The Sylvester-Gallai theorem over $p$-adic fields

Question

The famous Sylvester-Gallai theorem states that for any finite set $X$ of points in the plane $\mathbf{R}^2$, not all on a line, there is a line passing through exactly two points of $X$.

What happens if we replace $\mathbf{R}$ by $\mathbf{Q}_p$?

It is well-known that the theorem fails if we replace $\mathbf{R}$ by $\mathbf{C}$: the set $X$ of flexes of a non-singular complex cubic curve has the property that every line passing through two points of $X$ also passes through a third.

For example, the flexes of the Fermat curve $C:X^3+Y^3+Z^3=0$ are given by the equation $XYZ=0$ and are all defined over the field $\mathbf{Q}(\zeta_3)$ generated by a cube root of unity $\zeta_3$. As a consequence, if a field $K$ contains $\mathbf{Q}(\zeta_3)$ then the set of flexes of $C$ gives a counterexample to the Sylvester-Gallai theorem over $K$. For example, for any prime $p \equiv 1 \pmod{3}$, the field $\mathbf{Q}_p$ contains $\mathbf{Q}(\zeta_3)$ so that Sylvester-Gallai fails over $\mathbf{Q}_p$.

I don't know what happens in the case $p=3$ or $p \equiv 2 \pmod{3}$. Note that the set of flexes of $C$ is not defined over $\mathbf{Q}_p$ anymore, but nothing prevents more complicated configurations of points giving counterexamples to the theorem over $\mathbf{Q}_p$.

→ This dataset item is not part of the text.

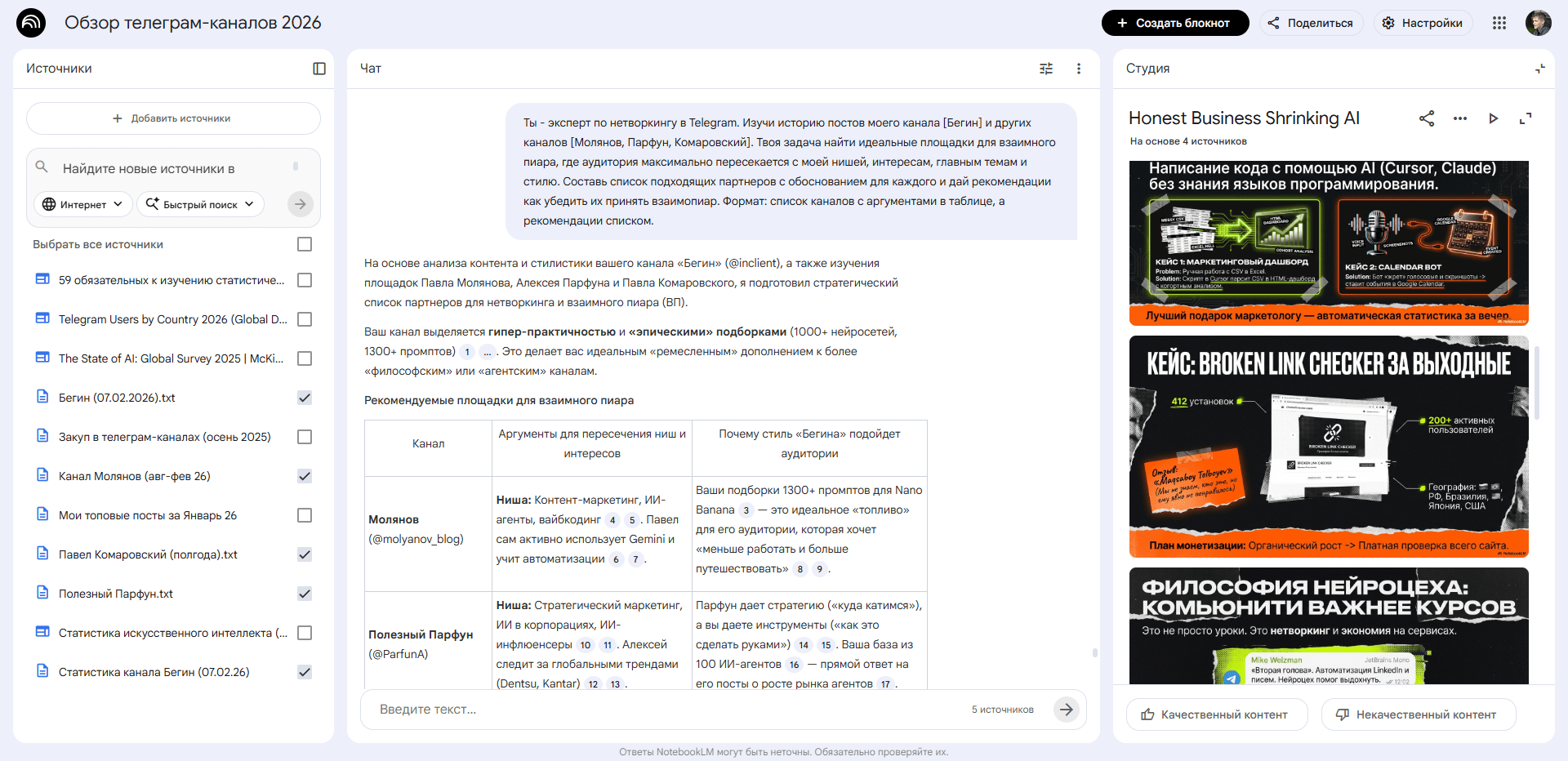Open the Google apps grid
The width and height of the screenshot is (1568, 761).
pyautogui.click(x=1499, y=23)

More generally, what happens over an arbitrary field $K$? Is it true that the Sylvester-Gallai theorem holds over $K$ if and only if $K$ does not contain the cube roots of unity?

EDIT. David Speyer's beautiful example shows that the Sylvester-Gallai theorem fails over $\mathbf{Q}_p$ for any prime $p \geq 5$. Furthermore, regarding the problem of deciding whether SG holds over a given field $K$ (which looks like a difficult question, at least to me), this and Gro-Tsen's example show that the condition that $K$ does not contain the cube roots of unity clearly needs to be refined. In order for SG to hold over a characteristic $0$ field $K$, it is necessary that $K$ does not contain any root of unity of order $\geq 3$. I don't know whether this is also a sufficient condition.

Answer 1

If $n \geq 3$ and $K$ is a field of characteristic not dividing $n$, containing a primitive $n$-th root of unity $\zeta$, then the $3n$ points of the form $(1:-\zeta^a:0)$, $(0:1:-\zeta^b)$, $(-\zeta^c:0:1)$ are a Sylvester-Gallai configuration. In particular, taking $n=p-1$, this gives an SG configuration over $\mathbb{Q}_p$ for $p \geq 5$.

Answer 2

Over any field $K$ of characteristic $\neq 2$ and containing $i := \sqrt{-1}$, there exists in $\mathbb{P}^2(K)$ a Sylvester-Gallai configuration with $12$ points given in affine coordinates by $(0,0)$, $(0,1)$, $(1,0)$, $(1,1)$, $(a,a)$, $(a,b)$, $(b,a)$, $(b,b)$ where $a := \frac{1+i}{2}$ and $b := \frac{1-i}{2}$, $\infty\cdot(0,1)$, $\infty\cdot(1,0)$, $\infty\cdot(1,i)$ and $\infty\cdot(1,-i)$ (I have used affine coordinates rather than projective ones because I think it makes it easier to check: here obviously, $\infty\cdot(x,y)$ refers to the point at infinity on the line connecting $(0,0)$ and $(x,y)$). This is taken from Kelly & Nwankpa, "Affine Embeddings of Sylverter-Gallai [sic] Designs", J. Combinatorial Theory (A) 14 (1973) 422–438, "design B" in theorem 3.10 (note that the paper incorrectly writes $b = \frac{-1+i}{2}$: this is just a typo). Of course, for an infinite field, you can always realize this in the affine plane.

In particular, the Sylvester-Gallai theorem fails for $\mathbb{Q}_p$ when $p \equiv 1\pmod{4}$ (and not just for $p \equiv 1 \pmod{3}$).